Pada periode masa-masa awal perdagangan dikuasai oleh masyarakat Arab yang disebut dengan masyarakat pemimpin. Keberhasilan yang dilakukan oleh pendagang-pendagang Arab terhadap negara-negara perdagangan ialah menciptakan perdagangan dengan metode keramahan dan kemuliaan hati.
Dengan keberhasilan tersebut masyarakat Arab dapat diterima dengan baik secara suka rela oleh kalangan pendagang di seluruh dunia.
Tepatnya Smith menulis: “Ketika mereka memasuki kota, mereka mengundang orang-orang dijalan, baik kaya maupun yang miskin untuk makan bersama dengan duduk bersila. Mereka memulai makan dengan mengucapkan bismillah dan mengakhirinya dengan ucapan hamdallah”.
Adapun dilihat dari aktivitas Perdagangan yang dilakukan oleh orangorang yang berketurunan Arab, cukup memiliki kontribusi besar dalam menjalin hubungan erat dengan pendagang-pendagang Cina, Betawi, Jawa, Batak dan lainnya.
Dalam hal ini cukup banyak toko-toko milik orang Arab di Batavia, sekitar tahun 1920. Barang yang mereka jual seperti terlihat di Tanah Abang seperti minyak wangi, madu, korma dan ma’jun. di depan sekali tampak hoga yang kala itu banyak juga terdapat di kediaman etnis Arab.

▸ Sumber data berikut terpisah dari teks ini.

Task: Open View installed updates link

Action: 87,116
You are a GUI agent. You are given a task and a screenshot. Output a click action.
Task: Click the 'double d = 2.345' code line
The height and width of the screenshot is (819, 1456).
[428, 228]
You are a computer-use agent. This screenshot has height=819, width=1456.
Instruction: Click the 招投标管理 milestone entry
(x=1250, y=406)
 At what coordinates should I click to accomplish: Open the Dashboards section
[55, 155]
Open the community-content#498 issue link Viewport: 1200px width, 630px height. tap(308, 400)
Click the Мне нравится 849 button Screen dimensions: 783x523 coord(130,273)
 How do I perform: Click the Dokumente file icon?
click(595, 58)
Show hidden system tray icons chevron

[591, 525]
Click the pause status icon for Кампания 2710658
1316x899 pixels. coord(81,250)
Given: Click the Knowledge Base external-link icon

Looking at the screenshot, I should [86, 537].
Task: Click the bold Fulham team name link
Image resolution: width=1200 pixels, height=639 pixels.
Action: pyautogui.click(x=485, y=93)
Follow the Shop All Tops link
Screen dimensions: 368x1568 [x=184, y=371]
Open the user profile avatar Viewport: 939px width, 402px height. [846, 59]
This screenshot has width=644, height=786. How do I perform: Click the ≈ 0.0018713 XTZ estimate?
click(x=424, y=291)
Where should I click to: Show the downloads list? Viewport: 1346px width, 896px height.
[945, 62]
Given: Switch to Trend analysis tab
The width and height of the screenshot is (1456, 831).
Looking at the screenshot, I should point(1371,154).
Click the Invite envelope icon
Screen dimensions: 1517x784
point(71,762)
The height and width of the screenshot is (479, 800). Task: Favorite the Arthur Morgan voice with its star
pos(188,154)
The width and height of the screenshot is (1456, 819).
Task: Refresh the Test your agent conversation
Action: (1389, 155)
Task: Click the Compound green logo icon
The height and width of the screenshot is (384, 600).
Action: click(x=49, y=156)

Para pendagang ini menggunakan jubah dan sorban serta peci putih. Orang Arab banyak berdatangan ke Nusantara terutama pada abad ke-19.
Mereka diharuskan untuk tinggal di perkampungan Arab, Pekojan dan Krukut, karena Belanda juga mengenakan passen stelsel terhadap mereka.
Bila mereka ingin berpergian ke daerah lain seperti Jatinegara, mereka diharuskan untuk menyiapkan surat jalan.
Kedatangan para imigran Arab dari Hadramaut ke Nusantara ini, selain untuk berdagang, mereka juga melakukan kegiatan keagamaan.
Dalam kegiatan keagamaan, terdapat masjid yang cukup terkenal disana yaitu masjid An-Nawier.
Pengaruh dari Masjid An-Nawier yang namanya berarti cahaya ada di Jalan Pekojan, Jakarta Barat, dan ditugaskan oleh seorang keturunan Nabi Muhammad melalui Fatimah putrinya yaitu Abdullah bin Hussein Alaydrus.
Sayyid Abdullah membangun masjid An-Nawier pada tahun 1760. Masjid ini juga menjadi salah satu pusat kampung Arab Pekojan dari segi keagamaan.
Masjid yang jauh dari jalan besar dengan keramaiannya menjadi ketertarikan tersendiri terhadap masyarakat Arab Pekojan maupun penduduk lokal disana untuk beribadah di masjid tersebut.
Dengan kata lain aktivitas keagamaan menjadikan unsur Islamiyah yang dipraktikkan oleh rakyat masyarakat Pekojan.
Maka dari itu, manfaat dari masjid tersebut bagi masyarakat di Pekojan maupun di luar Pekojan secara langsung juga ikut dalam aktivitas keutamaan shalat lima waktu, serta shalat jum’at dan doa khusus pada waktu akhir yang pada umumnya diajarkan didalam agama Islam.
Serta kegiatan keagamaan juga disampaikan oleh ulama-ulama yang ada di Pekojan maupun dari luar Pekojan dengan memberikan pidato dan khutbahnya.
Pada abad ke-20 migrasi orang-orang Arab dari Hadramaut ke Nusantara mulai cukup banyak dan menempati beberapa daerah-daerah yang sudah di tetapkan oleh Pemerintahan Kolonial Belanda.
Tidak heran jika di Pekojan, Krukut, Tanah Abang, Kwitang dan baru-baru ini wilayah Condet menjadi sentral perekonomian orang-orang berketurunan Arab yang senantiasa menjajakan dagangan mereka di depan toko-toko mereka. Kesukaaan mereka adalah makan daging kambing, juga memasok kebutuhan makanan seperti daging kambing.